Pixel coordinate grounding data
******

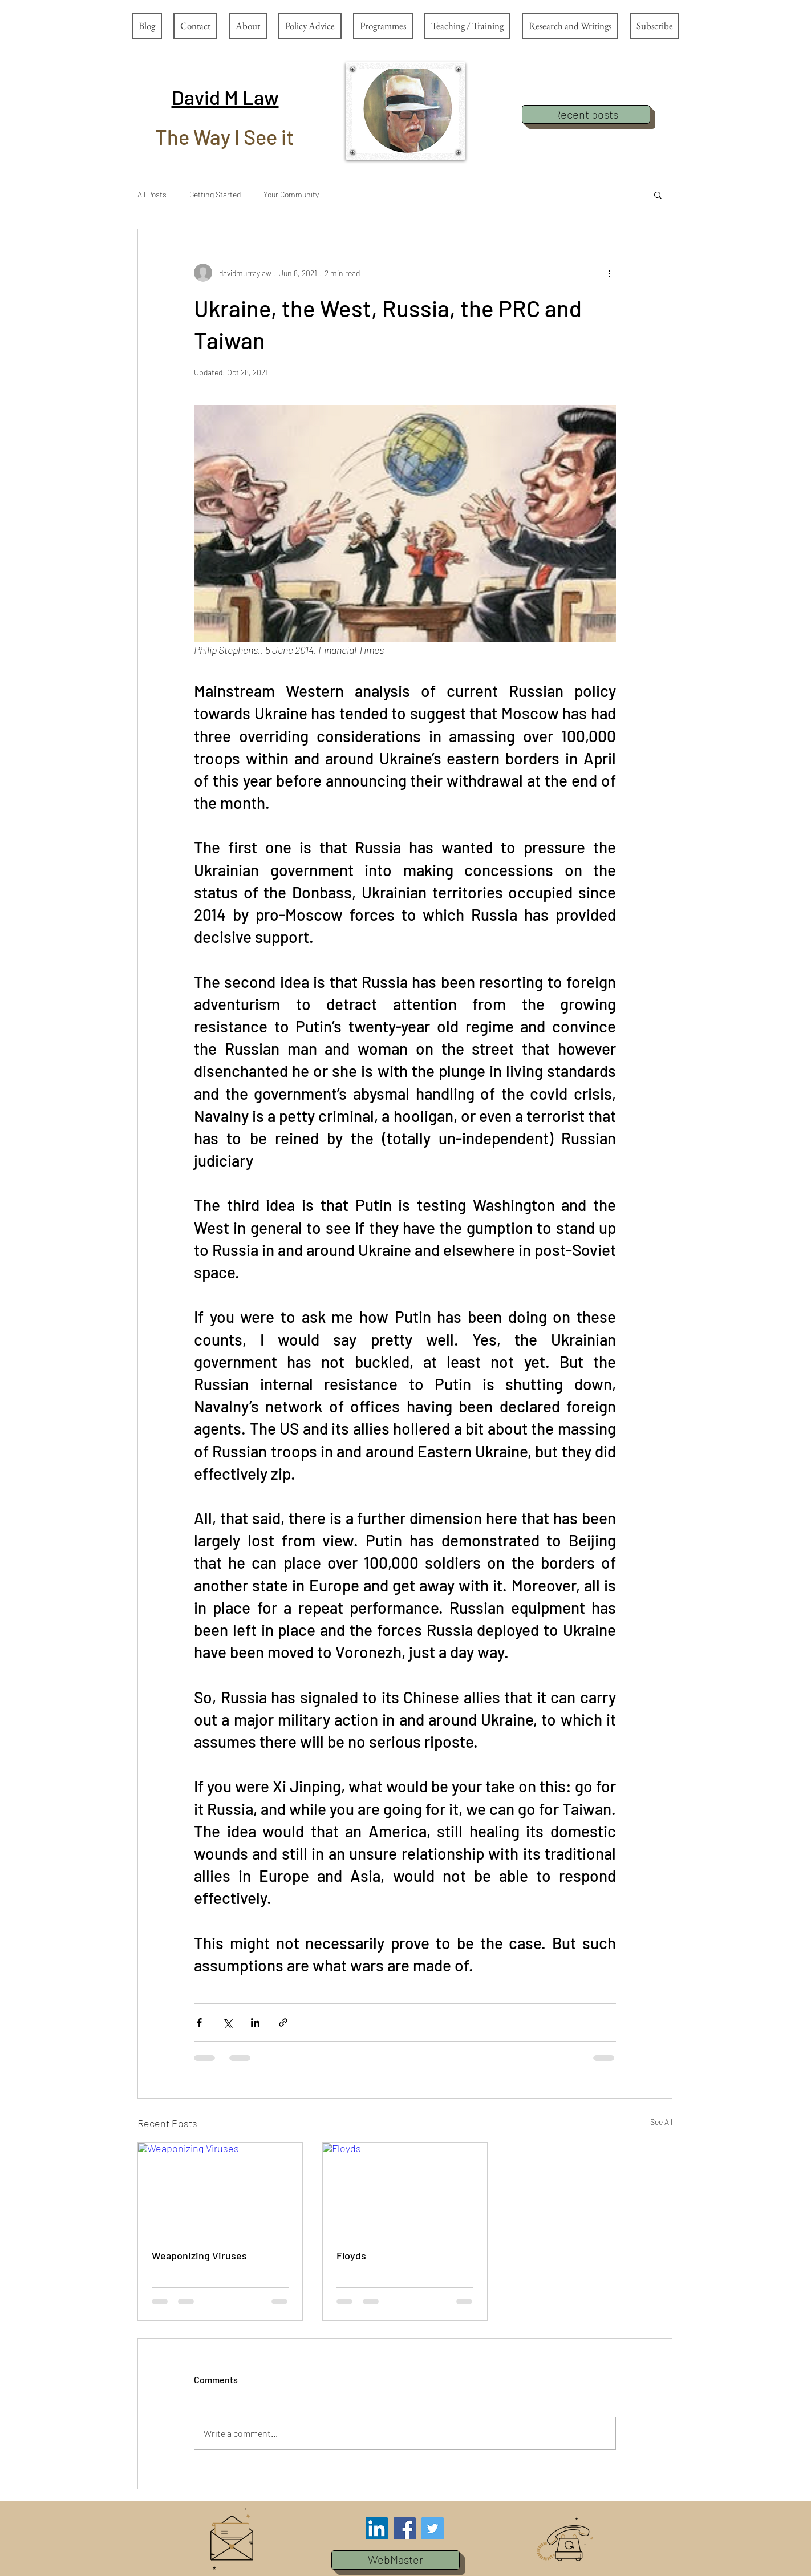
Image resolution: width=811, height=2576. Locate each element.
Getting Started (215, 194)
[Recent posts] (586, 114)
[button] (225, 97)
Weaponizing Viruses (199, 2255)
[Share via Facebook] (199, 2022)
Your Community (291, 194)
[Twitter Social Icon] (432, 2528)
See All (661, 2122)
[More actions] (609, 273)
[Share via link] (283, 2022)
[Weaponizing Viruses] (220, 2189)
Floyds (351, 2255)
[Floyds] (405, 2189)
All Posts (152, 194)
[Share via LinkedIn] (255, 2022)
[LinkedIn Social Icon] (377, 2528)
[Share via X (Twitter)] (227, 2022)
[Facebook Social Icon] (405, 2528)
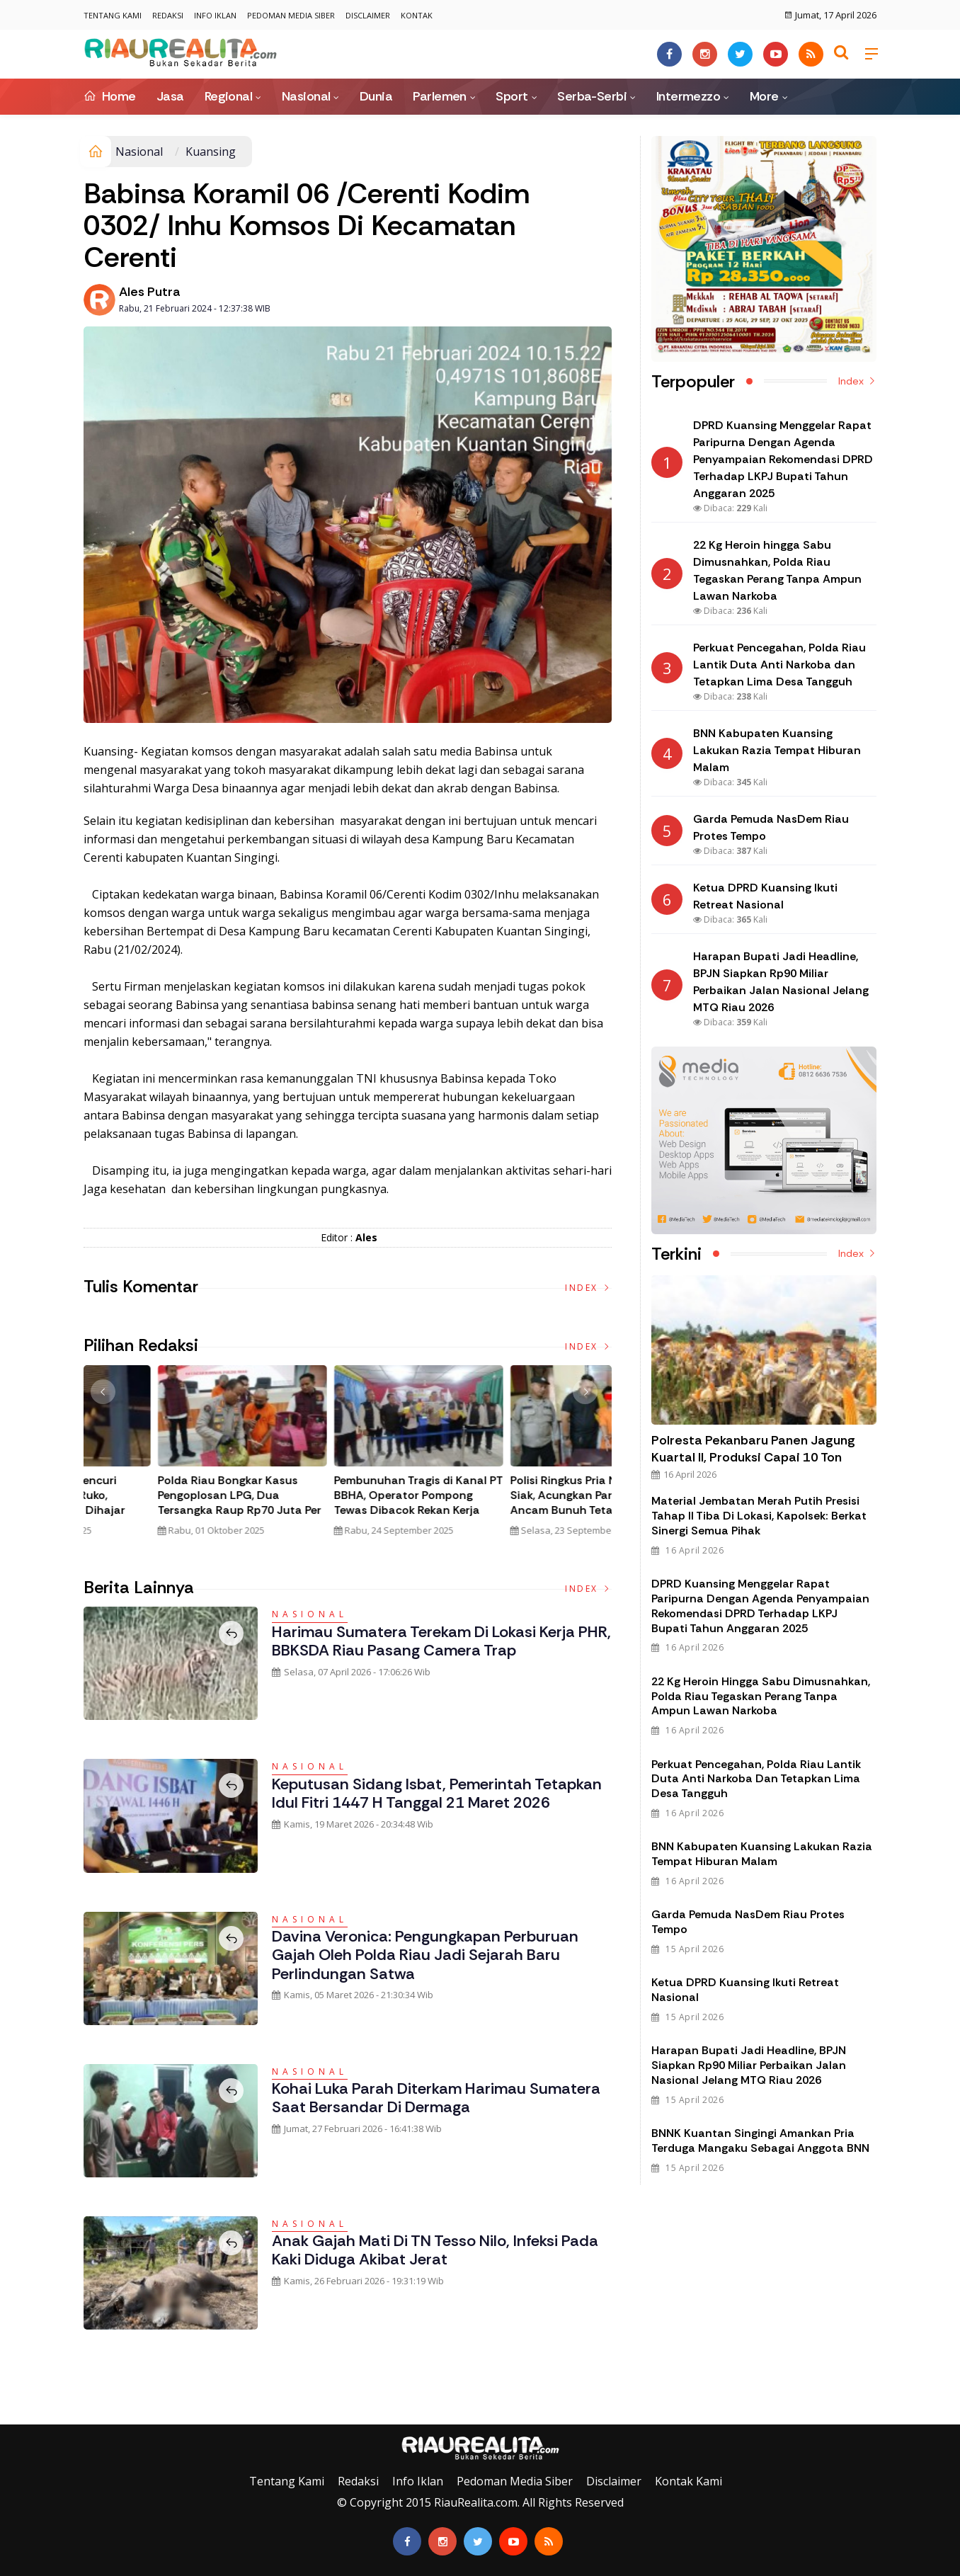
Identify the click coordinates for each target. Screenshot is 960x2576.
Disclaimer (367, 15)
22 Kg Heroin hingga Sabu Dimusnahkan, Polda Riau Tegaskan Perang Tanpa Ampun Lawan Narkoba (760, 1696)
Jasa (170, 96)
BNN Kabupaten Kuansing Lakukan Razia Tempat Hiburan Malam (761, 1854)
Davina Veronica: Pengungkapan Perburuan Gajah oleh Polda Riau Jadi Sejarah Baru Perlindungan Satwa (425, 1955)
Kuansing (210, 151)
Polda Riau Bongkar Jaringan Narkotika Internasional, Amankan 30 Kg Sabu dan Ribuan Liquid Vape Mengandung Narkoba (341, 1510)
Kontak (417, 15)
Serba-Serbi (592, 96)
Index (588, 1288)
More (764, 96)
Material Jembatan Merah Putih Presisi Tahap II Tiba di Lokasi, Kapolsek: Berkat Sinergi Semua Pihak (759, 1515)
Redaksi (167, 15)
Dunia (376, 96)
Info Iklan (215, 15)
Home (110, 96)
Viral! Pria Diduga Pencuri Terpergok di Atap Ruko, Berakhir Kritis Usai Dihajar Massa (511, 1503)
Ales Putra (150, 291)
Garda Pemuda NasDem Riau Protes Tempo (748, 1922)
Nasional (306, 96)
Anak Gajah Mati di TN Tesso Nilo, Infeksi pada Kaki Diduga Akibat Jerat (435, 2249)
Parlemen (440, 96)
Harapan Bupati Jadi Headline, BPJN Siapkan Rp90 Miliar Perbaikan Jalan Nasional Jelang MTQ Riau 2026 (748, 2065)
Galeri (15, 2414)
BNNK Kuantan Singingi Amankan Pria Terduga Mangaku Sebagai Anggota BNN (760, 2140)
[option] (172, 1456)
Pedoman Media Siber (291, 15)
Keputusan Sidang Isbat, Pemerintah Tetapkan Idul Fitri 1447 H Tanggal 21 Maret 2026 (437, 1793)
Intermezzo (688, 96)
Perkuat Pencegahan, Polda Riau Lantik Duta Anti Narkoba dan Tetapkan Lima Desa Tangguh (756, 1779)
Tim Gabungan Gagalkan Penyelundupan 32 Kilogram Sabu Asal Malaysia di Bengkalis (161, 1503)
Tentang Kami (113, 15)
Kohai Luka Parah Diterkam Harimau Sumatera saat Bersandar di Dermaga (436, 2097)
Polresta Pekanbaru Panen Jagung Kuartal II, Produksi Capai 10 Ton (753, 1449)
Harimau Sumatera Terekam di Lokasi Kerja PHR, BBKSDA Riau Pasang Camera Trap (441, 1641)
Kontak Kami (688, 2481)
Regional (229, 96)
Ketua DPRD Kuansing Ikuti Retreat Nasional (745, 1990)
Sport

******

- TASK INSTRUCTIONS
Your job is to transcribe the records exactly and in full. Pictures are not part of the copy.

- SOLVED PROBLEM
Image resolution: width=811, height=2576. Locate each element.
Getting Started (215, 194)
[Recent posts] (586, 114)
[button] (225, 97)
Weaponizing Viruses (199, 2255)
[Share via Facebook] (199, 2022)
Your Community (291, 194)
[Twitter Social Icon] (432, 2528)
See All (661, 2122)
[More actions] (609, 273)
[Share via link] (283, 2022)
[Weaponizing Viruses] (220, 2189)
Floyds (351, 2255)
[Floyds] (405, 2189)
All Posts (152, 194)
[Share via LinkedIn] (255, 2022)
[LinkedIn Social Icon] (377, 2528)
[Share via X (Twitter)] (227, 2022)
[Facebook Social Icon] (405, 2528)
Identify the click coordinates for each target. Screenshot is 960x2576.
Disclaimer (367, 15)
22 Kg Heroin hingga Sabu Dimusnahkan, Polda Riau Tegaskan Perang Tanpa Ampun Lawan Narkoba (760, 1696)
Jasa (170, 96)
BNN Kabupaten Kuansing Lakukan Razia Tempat Hiburan Malam (761, 1854)
Davina Veronica: Pengungkapan Perburuan Gajah oleh Polda Riau Jadi Sejarah Baru Perlindungan Satwa (425, 1955)
Kuansing (210, 151)
Polda Riau Bongkar Jaringan Narkotika Internasional, Amankan 30 Kg Sabu dan Ribuan Liquid Vape Mengandung Narkoba (341, 1510)
Kontak (417, 15)
Serba-Serbi (592, 96)
Index (588, 1288)
More (764, 96)
Material Jembatan Merah Putih Presisi Tahap II Tiba di Lokasi, Kapolsek: Berkat Sinergi Semua Pihak (759, 1515)
Redaksi (167, 15)
Dunia (376, 96)
Info Iklan (215, 15)
Home (110, 96)
Viral! Pria Diduga Pencuri Terpergok di Atap Ruko, Berakhir Kritis Usai Dihajar Massa (511, 1503)
Ales Putra (150, 291)
Garda Pemuda NasDem Riau Protes Tempo (748, 1922)
Nasional (306, 96)
Anak Gajah Mati di TN Tesso Nilo, Infeksi pada Kaki Diduga Akibat Jerat (435, 2249)
Parlemen (440, 96)
Harapan Bupati Jadi Headline, BPJN Siapkan Rp90 Miliar Perbaikan Jalan Nasional Jelang MTQ Riau 2026 (748, 2065)
Galeri (15, 2414)
BNNK Kuantan Singingi Amankan Pria Terduga Mangaku Sebagai Anggota BNN (760, 2140)
[option] (172, 1456)
Pedoman Media Siber (291, 15)
Keputusan Sidang Isbat, Pemerintah Tetapkan Idul Fitri 1447 H Tanggal 21 Maret 2026 (437, 1793)
Intermezzo (688, 96)
Perkuat Pencegahan, Polda Riau Lantik Duta Anti Narkoba dan Tetapkan Lima Desa Tangguh (756, 1779)
Tim Gabungan Gagalkan Penyelundupan 32 Kilogram Sabu Asal Malaysia di Bengkalis (161, 1503)
Tentang Kami (113, 15)
Kohai Luka Parah Diterkam Harimau Sumatera saat Bersandar di Dermaga (436, 2097)
Polresta Pekanbaru Panen Jagung Kuartal II, Produksi Capai 10 Ton (753, 1449)
Harimau Sumatera Terekam di Lokasi Kerja PHR, BBKSDA Riau Pasang Camera Trap (441, 1641)
Kontak Kami (688, 2481)
Regional (229, 96)
Ketua DPRD Kuansing Ikuti Retreat Nasional (745, 1990)
Sport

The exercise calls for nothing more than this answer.